Frequently Asked Questions
What can I use instead of arugula?
If you can’t find arugula, baby spinach or mixed greens work well as alternatives. They won’t have the same peppery kick, but they’ll still add a nice freshness to your salad.
How should I store leftovers?
To store leftovers, keep the salad in an airtight container in the fridge. It’s best to store the dressing separately to avoid wilting the greens.
Can I make this salad ahead of time?
It’s best to assemble the salad right before serving to keep it fresh. However, you can prepare the dressing and chop the tomatoes in advance, then just toss everything together when you’re ready.
What can I add for extra protein?
Grilled chicken, chickpeas, or even some crumbled feta cheese can add a nice protein boost to your salad. Just make sure to adjust the dressing to keep everything balanced.

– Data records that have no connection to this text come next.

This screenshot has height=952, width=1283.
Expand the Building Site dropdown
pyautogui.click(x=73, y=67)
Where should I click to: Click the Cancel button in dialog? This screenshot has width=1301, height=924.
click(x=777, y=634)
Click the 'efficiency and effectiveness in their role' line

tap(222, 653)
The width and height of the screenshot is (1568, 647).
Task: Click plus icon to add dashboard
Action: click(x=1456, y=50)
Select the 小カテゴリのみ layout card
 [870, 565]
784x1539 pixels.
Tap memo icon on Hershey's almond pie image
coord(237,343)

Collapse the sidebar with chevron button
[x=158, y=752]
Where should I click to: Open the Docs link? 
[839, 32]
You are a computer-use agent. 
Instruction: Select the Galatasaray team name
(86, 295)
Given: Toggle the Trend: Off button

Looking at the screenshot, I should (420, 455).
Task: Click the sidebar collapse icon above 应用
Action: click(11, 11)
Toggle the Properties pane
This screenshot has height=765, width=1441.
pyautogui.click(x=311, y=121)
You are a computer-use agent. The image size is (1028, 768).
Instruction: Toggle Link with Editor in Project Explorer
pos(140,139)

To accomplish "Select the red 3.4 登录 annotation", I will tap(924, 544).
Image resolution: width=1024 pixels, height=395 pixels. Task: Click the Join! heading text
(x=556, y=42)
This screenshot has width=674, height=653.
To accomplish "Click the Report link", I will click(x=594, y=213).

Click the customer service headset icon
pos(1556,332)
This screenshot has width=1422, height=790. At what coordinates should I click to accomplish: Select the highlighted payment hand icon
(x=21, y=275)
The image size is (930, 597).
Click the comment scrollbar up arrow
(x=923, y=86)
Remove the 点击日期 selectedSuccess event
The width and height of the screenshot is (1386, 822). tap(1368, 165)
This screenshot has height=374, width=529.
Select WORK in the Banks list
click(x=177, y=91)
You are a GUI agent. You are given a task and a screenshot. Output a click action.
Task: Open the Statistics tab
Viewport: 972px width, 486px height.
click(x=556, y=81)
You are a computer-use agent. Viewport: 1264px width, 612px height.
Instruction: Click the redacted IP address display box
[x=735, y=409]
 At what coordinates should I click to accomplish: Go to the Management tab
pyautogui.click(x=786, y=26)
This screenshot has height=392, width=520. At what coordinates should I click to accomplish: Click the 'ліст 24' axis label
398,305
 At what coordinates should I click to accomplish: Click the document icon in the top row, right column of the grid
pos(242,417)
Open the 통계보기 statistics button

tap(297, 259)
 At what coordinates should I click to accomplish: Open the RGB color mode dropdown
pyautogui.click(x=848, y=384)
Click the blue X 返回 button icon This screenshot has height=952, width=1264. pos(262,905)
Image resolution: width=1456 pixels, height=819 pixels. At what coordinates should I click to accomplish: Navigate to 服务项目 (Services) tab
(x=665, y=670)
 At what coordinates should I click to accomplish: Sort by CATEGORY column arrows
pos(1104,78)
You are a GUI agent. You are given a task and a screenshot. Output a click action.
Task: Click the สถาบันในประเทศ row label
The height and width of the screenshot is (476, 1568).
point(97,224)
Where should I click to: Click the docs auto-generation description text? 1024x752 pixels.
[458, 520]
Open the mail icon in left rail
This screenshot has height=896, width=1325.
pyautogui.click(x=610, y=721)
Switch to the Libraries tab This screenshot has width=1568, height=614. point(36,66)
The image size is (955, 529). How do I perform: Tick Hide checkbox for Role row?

What’s the best way to cut the tomatoes?
Halving the cherry or grape tomatoes is ideal because it allows their juices to mix with the dressing. For a little extra flavor, sprinkle a pinch of salt on them after cutting.
Arugula and Tomato Salad
Ingredients
- ¼ cup extra virgin olive oil
- 2 tbsp balsamic vinegar
- 1/2 tsp honey
- 1/2 tsp Dijon mustard
- 1 clove garlic grated
- Salt and freshly ground black pepper
- 20 cherry or grape tomatoes halves
- 4-6 handfuls of baby arugula
- Shaved asiago cheese optional
Instructions
- In a medium bowl, whisk together oil, vinegar, honey, mustard and garlic. Season with salt and pepper. Add tomatoes and toss well to coat. Let stand for 10 minutes.
- Place arugula in a large bowl. Spoon out the tomatoes from the dressing, add to the arugula and toss lightly. Gradually add dressing to the mixture, until the arugula is lightly dressed. Top with shaved asiago cheese, if desired.